■ What to do
Find the string "Abtreibungspillen" in the records. Copy each line that has it.

(Stored items)
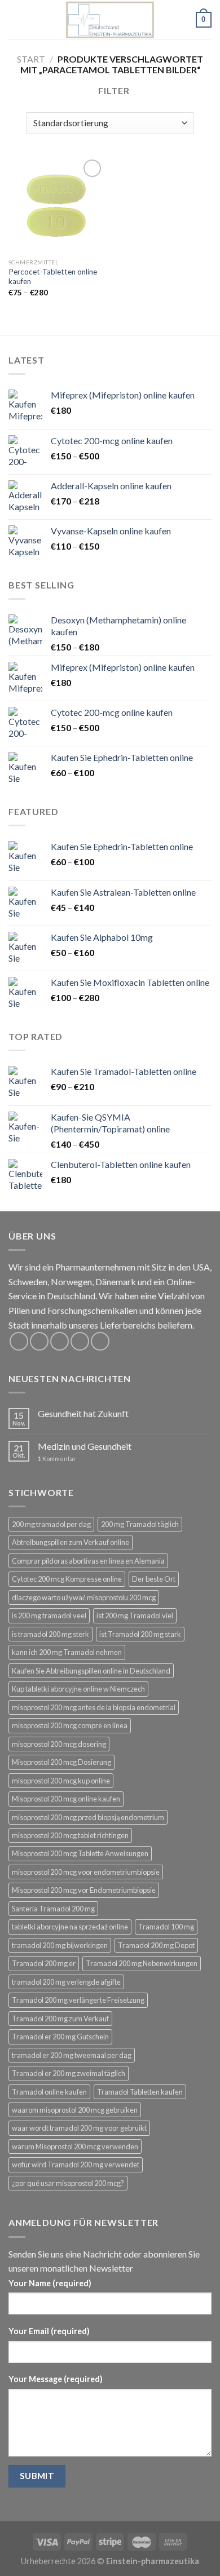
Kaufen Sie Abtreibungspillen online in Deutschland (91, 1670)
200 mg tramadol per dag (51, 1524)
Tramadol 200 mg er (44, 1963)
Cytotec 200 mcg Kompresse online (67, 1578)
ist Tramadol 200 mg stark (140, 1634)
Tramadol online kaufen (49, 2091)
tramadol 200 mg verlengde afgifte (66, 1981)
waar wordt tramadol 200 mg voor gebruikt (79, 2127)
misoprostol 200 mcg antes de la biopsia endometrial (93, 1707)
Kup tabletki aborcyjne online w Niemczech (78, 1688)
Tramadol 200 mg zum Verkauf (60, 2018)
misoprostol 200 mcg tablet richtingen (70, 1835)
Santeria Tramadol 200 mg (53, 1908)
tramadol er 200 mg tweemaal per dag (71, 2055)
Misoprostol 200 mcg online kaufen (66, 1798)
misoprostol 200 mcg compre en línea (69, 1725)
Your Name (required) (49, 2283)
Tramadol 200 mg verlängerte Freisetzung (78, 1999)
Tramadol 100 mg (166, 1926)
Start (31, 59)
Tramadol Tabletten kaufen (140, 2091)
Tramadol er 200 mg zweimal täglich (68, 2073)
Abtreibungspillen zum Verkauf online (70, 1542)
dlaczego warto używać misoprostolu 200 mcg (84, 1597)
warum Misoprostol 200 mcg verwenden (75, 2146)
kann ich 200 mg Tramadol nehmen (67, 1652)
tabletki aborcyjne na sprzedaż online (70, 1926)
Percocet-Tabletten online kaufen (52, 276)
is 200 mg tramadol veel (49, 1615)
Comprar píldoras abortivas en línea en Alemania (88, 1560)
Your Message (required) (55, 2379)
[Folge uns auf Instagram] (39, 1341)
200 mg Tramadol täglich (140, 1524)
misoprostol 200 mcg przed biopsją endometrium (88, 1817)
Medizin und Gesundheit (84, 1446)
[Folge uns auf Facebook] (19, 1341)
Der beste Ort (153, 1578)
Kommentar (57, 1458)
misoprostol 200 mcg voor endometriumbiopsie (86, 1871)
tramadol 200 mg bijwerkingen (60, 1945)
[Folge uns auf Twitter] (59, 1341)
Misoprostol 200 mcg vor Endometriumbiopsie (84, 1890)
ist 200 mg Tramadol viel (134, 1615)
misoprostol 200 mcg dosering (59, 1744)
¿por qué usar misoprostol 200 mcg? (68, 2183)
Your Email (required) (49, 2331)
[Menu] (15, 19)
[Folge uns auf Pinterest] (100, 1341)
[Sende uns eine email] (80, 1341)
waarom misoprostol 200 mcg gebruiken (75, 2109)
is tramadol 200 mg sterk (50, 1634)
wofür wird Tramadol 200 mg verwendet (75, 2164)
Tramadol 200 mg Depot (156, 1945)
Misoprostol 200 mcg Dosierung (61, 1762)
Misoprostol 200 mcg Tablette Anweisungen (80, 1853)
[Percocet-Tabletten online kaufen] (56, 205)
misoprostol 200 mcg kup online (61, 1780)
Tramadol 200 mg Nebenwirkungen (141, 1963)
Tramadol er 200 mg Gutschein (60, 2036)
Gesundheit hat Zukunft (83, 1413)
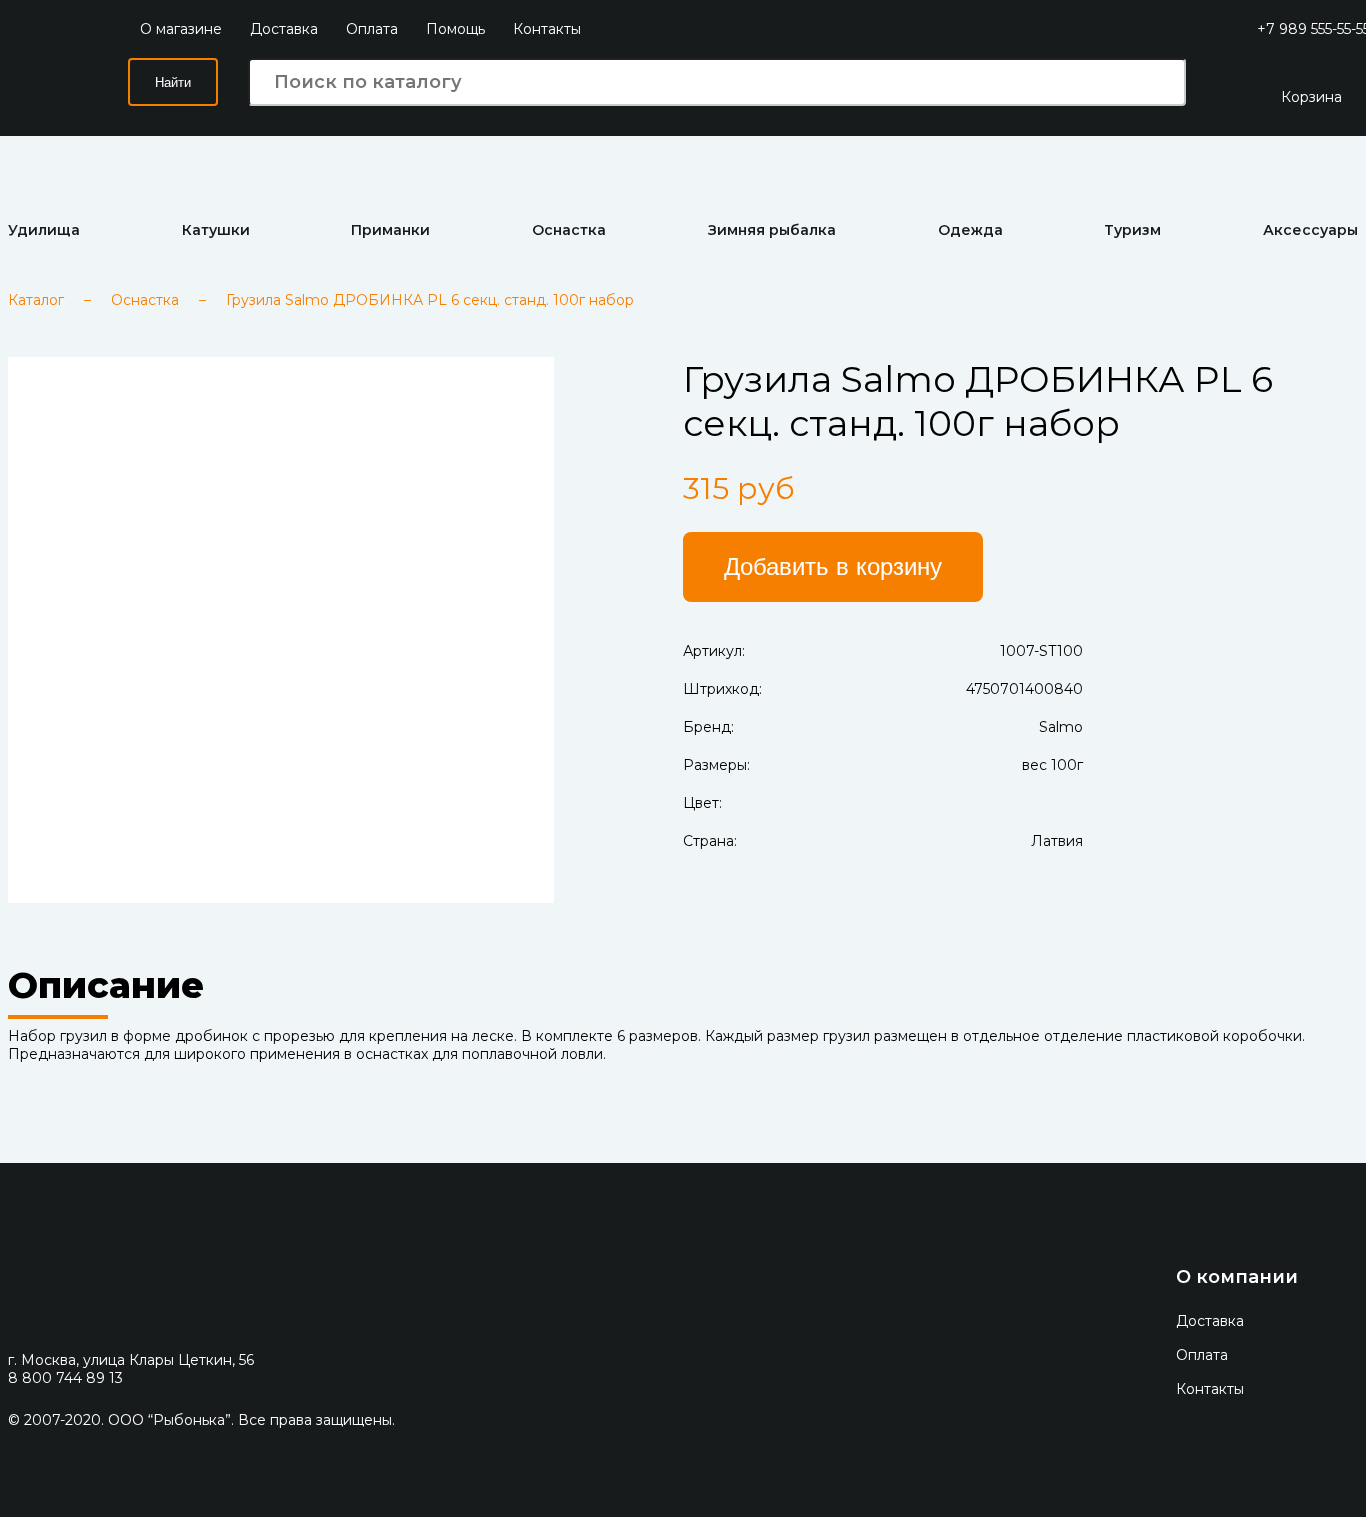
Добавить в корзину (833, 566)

■ Output below
Kaufen Sie Abtreibungspillen online in Deutschland (91, 1670)
Abtreibungspillen zum Verkauf online (70, 1542)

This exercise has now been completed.